O professor Nilo lembra que as máquinas da oficina de João Mariano foram compradas de segunda mão, adquiridas de uma empresa de São Paulo que provavelmente renovou seus equipamentos. A Prelazia do Alto Juruá, inclusive, colaborou com a manutenção dos jornais, porque ter um jornal na cidade era um benefício para todos, inclusive para o poder público e entidades particulares.
“O senhor João Mariano era um homem muito teimoso, porque, mesmo com as dificuldades para manter o trabalhoso processo de edições dos jornais, ele insistiu e conseguiu recursos, às vezes, até do próprio bolso, para custear as despesas recorrentes. Era de interesse de todos que os jornais funcionassem para divulgar as informações e editais do poder público. Tudo convergia para furos jornalísticos: a viagem de autoridades locais para tratamento de saúde, a chegada de navios pelo rio Juruá, identificando os nomes das embarcações e de seus ilustres passageiros, as posses e mandatos dos prefeitos, as visitas dos governadores, as obras que foram realizadas, as chegadas de dentistas, médicos, professores, juízes, padres, bispos, pastores, as visitas ilustres que recebeu em sua tipografia.

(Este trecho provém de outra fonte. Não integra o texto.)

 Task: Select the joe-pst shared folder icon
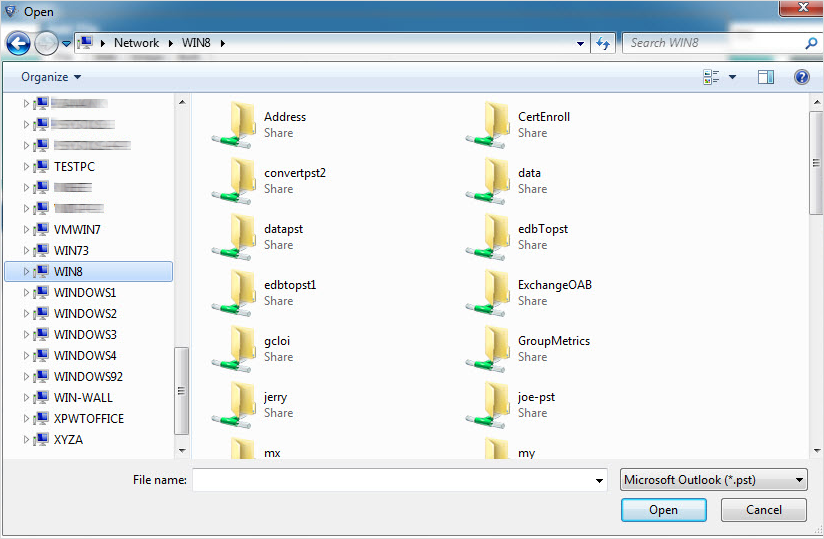pos(490,405)
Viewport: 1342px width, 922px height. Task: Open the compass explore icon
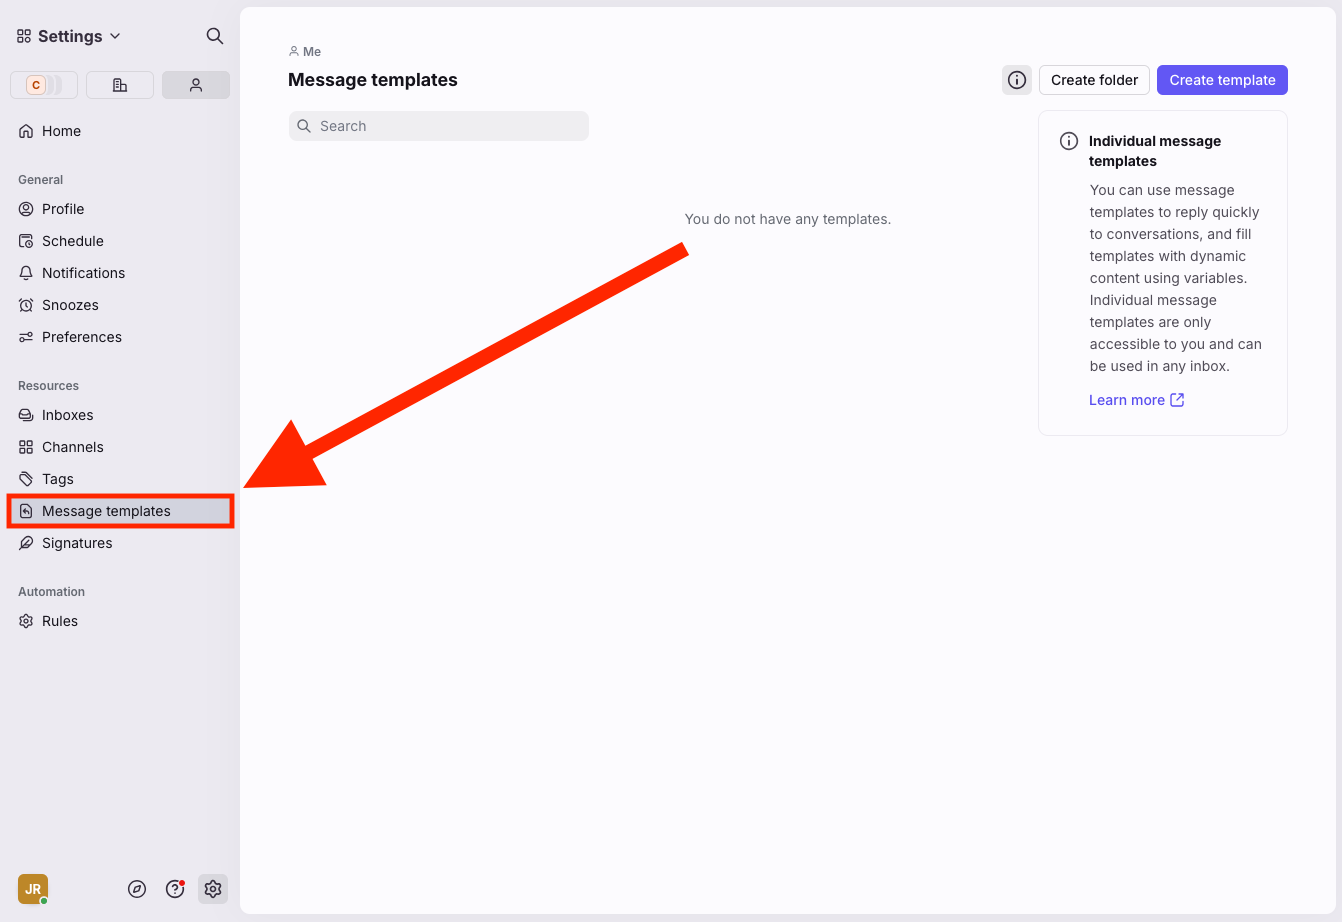tap(138, 889)
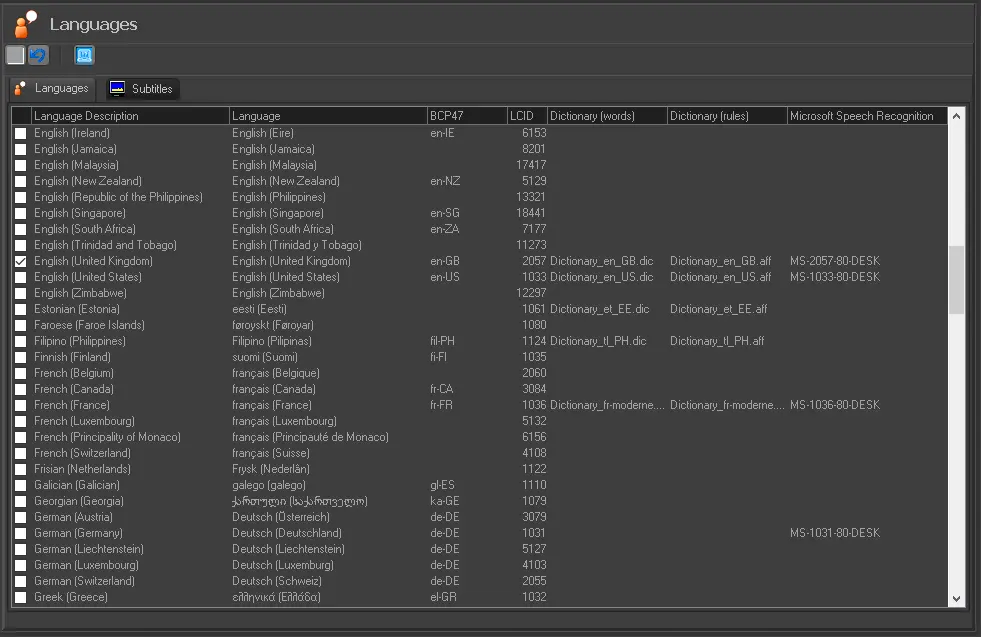Click the blue monitor icon in toolbar

(84, 55)
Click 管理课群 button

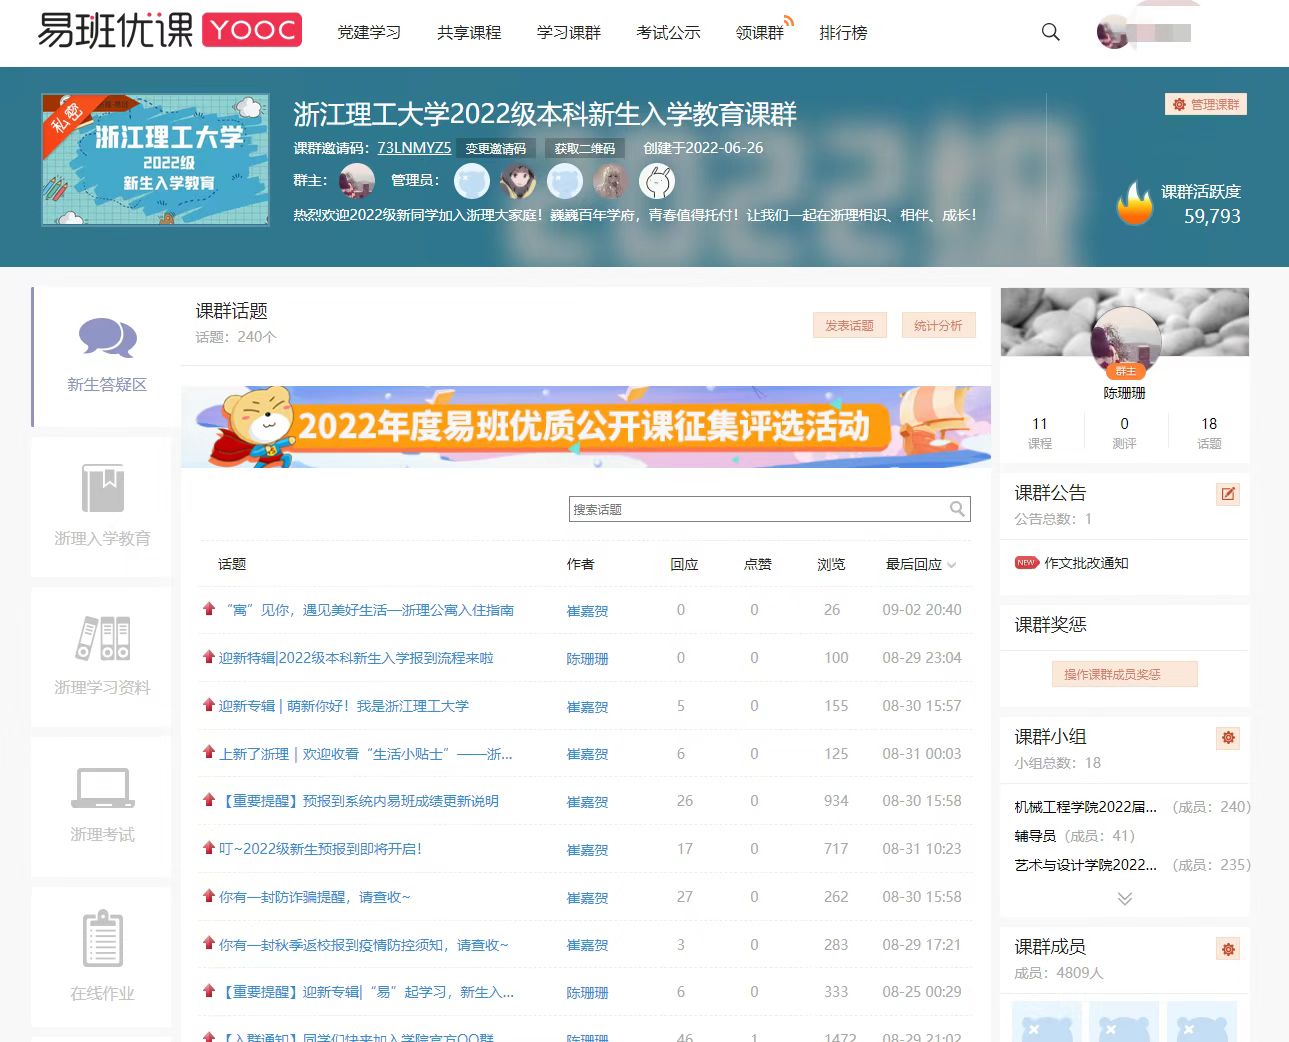1206,104
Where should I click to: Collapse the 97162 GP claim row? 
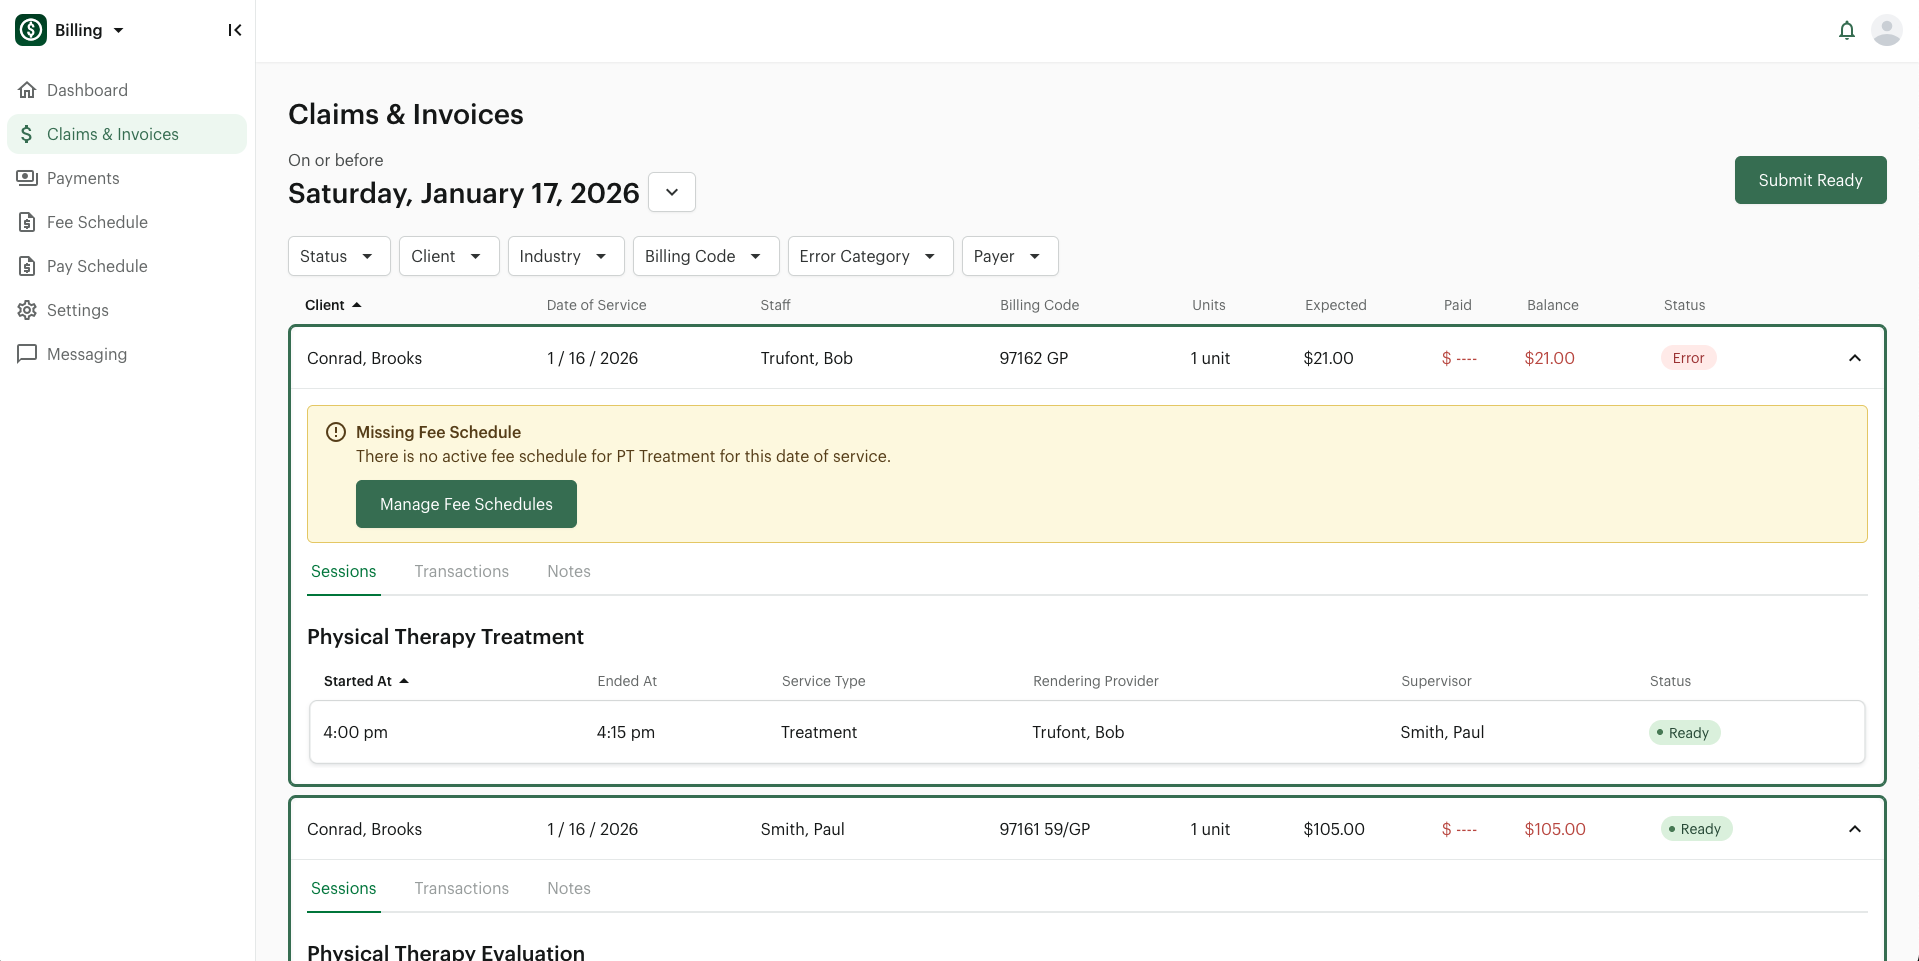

Praticamente, nenhuma autoridade visitava a cidade sem trocar umas palavras com o egrégio jornalista e falar de suas intenções ”, lembra o professor.
Um dia, uma máquina quebrou uma peça e João Mariano pediu para um carpinteiro de nome Possidônio, pai do economista e escritor cruzeirense Dindola, que mora em Cuiabá e é um dos admiradores do trabalho da família Mariano de revitalização e implantação do Memorial com o acervo dos jornais “O Rebate” e “O Juruá”. Com sua experiência o senhor Possidônio, que era um exímio carpinteiro, conseguiu consertar a máquina com uma roldana fabricada em madeira para a substituir a de ferro.
“Naquela época, não havia reposição de peças originais ou genéricas, a impressora era alemã, de uma fábrica fundada em 1888, época da abolição da escravatura no Brasil, e João Mariano reaproveitou o equipamento para editar os jornais O Rebate, de 1921 e o Juruá que teve início em 1953. Ele manteve os dois jornais”, ressalta Nilo Castro.
O Memorial João Mariano está localizado numa sala do térreo do Shopping Copacabana, cedida pelo empresário Assem Cameli e sua esposa Plácida, que é neta de João Mariano e o professor faz um agradecimento especial por eles terem cedido o espaço para abrigar o Acervo com as edições restauradas e os equipamentos que também foram recuperados.
“É um trabalho digno de muitos aplausos feitos pela professora Gisalda Mariano, que manteve o acervo e os equipamentos com o apoio dos filhos. Outro trabalho digno de louvor foi do Irmão Marista João Gutemberg que se dedicou para a restauração dos jornais e preservação/recuperação dos equipamentos e quem ganha com todo esse esforço é a população cruzeirense que tem sua história preservada e contada”, disse.
O professor Nilo Castro informa à população que o Memorial está aberto à visitação, nas terças e quintas-feiras, no período da tarde e, caso alguma escola tenha interesse, pode agendar a visita em outros horários e dias da semana. Parte do Acervo também pode ser levada para alguma escola que tenha interesse, sendo de grande importância sua visitação para que os jovens possam ter um contato com a história da cidade. O professor ainda ressalta que os professores das redes pública e privadas, principalmente os ligados ao ensino de História, devem envidar todos os esforços para que seus alunos tenham acesso ao material. Não são apenas jornais, são periódicos que retratam a sociedade que já fomos, sua evolução na linha do tempo, a história dos heróis muitas vezes esquecidos que construíram os fundamentos de uma cidade que começou e se desenvolveu bem no seio da selva amazônica.